- [TAREFA A]
Em que ano a juíza Antônia Faleiros ganhou o Prêmio Maria Felipa, segundo o texto sobre ela?

- [TEXTO]
------------------------------------------------------------

Aos 12 anos, a juíza Antônia Faleiros trabalhava nas lavouras de cana-de-açúcar do Vale do Jequitinhonha, uma das regiões mais pobres de Minas Gerais. Vítima do trabalho infantil, sua trajetória foi de muita superação e é a prova de que nada é impossível. Hoje ela é mestre em Segurança Pública, Justiça e Cidadania pela Universidade Federal da Bahia (UFBA), mas não esqueceu do passado e desenvolve um trabalho social com comunidades carentes. Em 2022, ganhou o Prêmio Maria Felipa, concedido a mulheres negras que se destacam na luta pelos direitos dos negros e contra o racismo.

------------------------------------------------------------

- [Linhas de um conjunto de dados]

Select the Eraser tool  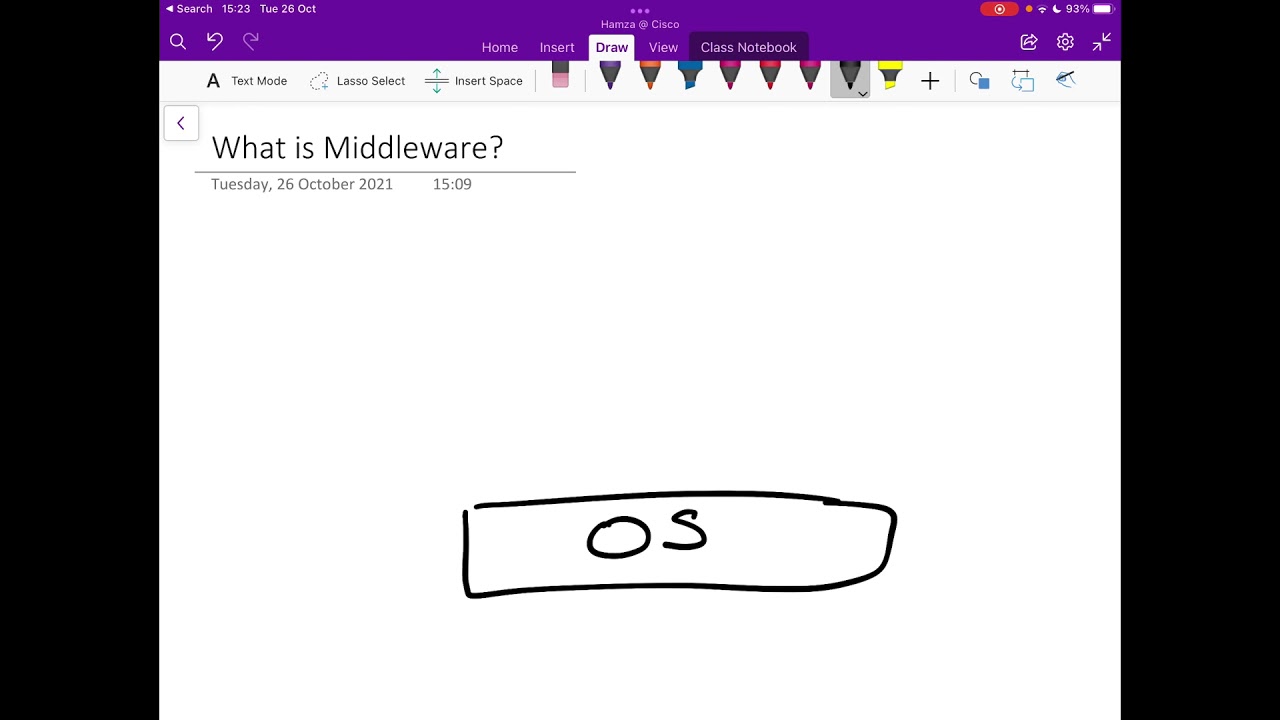click(560, 77)
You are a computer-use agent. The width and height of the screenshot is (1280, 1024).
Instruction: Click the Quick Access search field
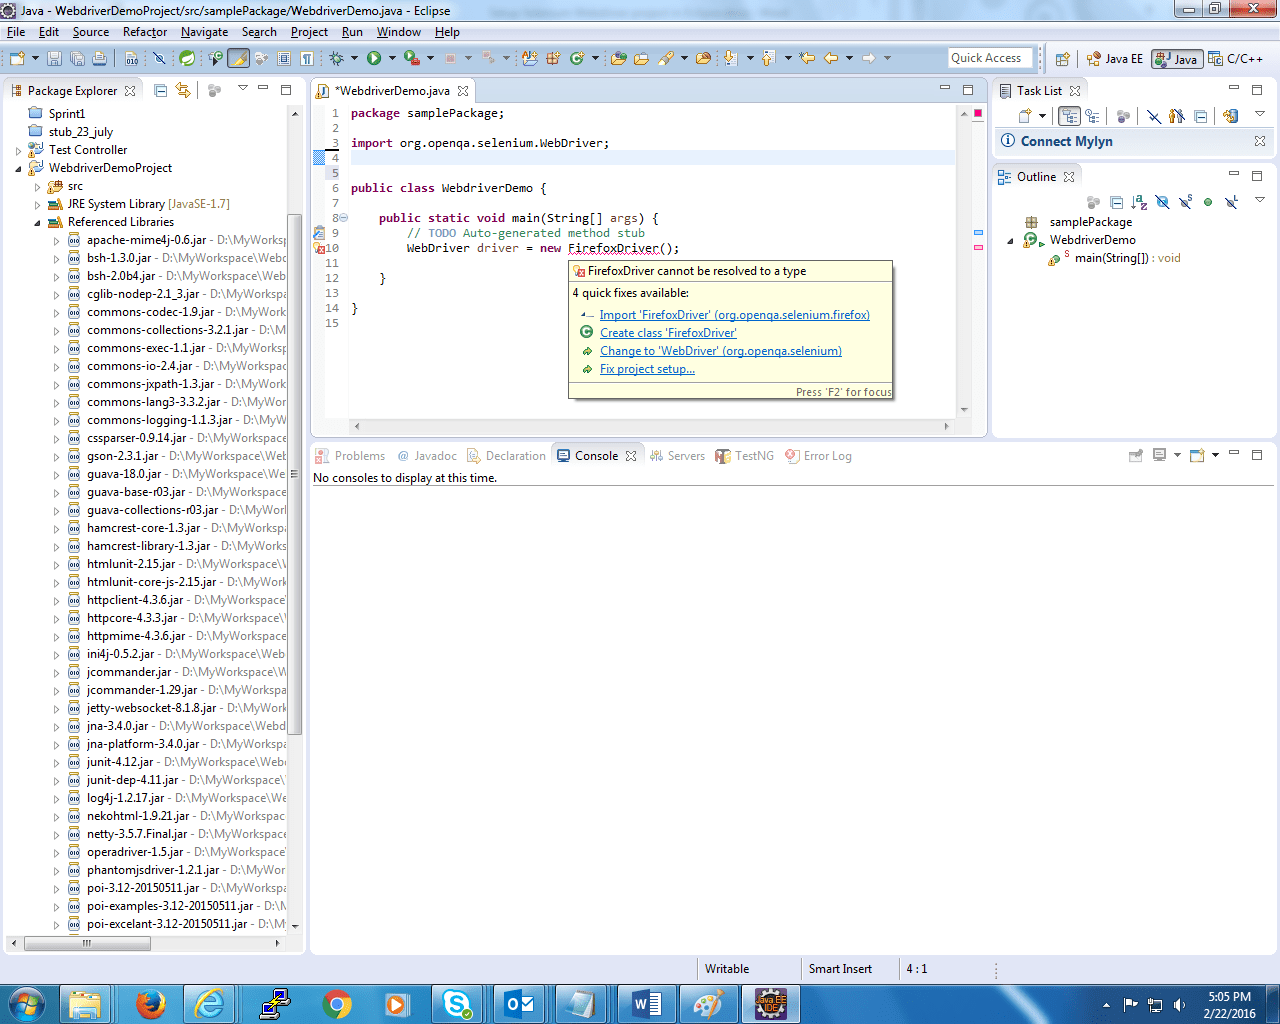(x=989, y=58)
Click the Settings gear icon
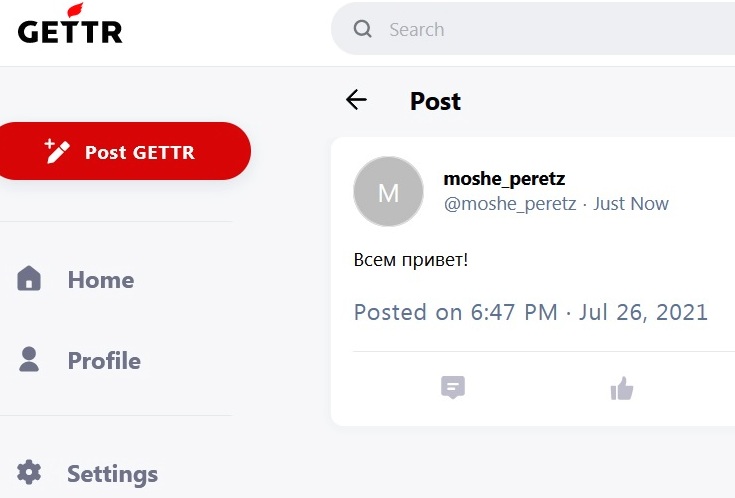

------------------------------------------------------------

- [TAREFA B]
Por favor, devolva sem nenhuma alteração as linhas do conjunto de dados que vão da linha que contém "You are a computer-use" até o fim dessas linhas, com as duas pontas incluídas. Deixe as imagens fora da resposta.

- [RESPOSTA COMPLETA A]
Em 2022.

- [RESPOSTA COMPLETA B]
You are a computer-use agent. The width and height of the screenshot is (1280, 1024).
Instruction: Click the Quick Access search field
(x=989, y=58)
Click the Settings gear icon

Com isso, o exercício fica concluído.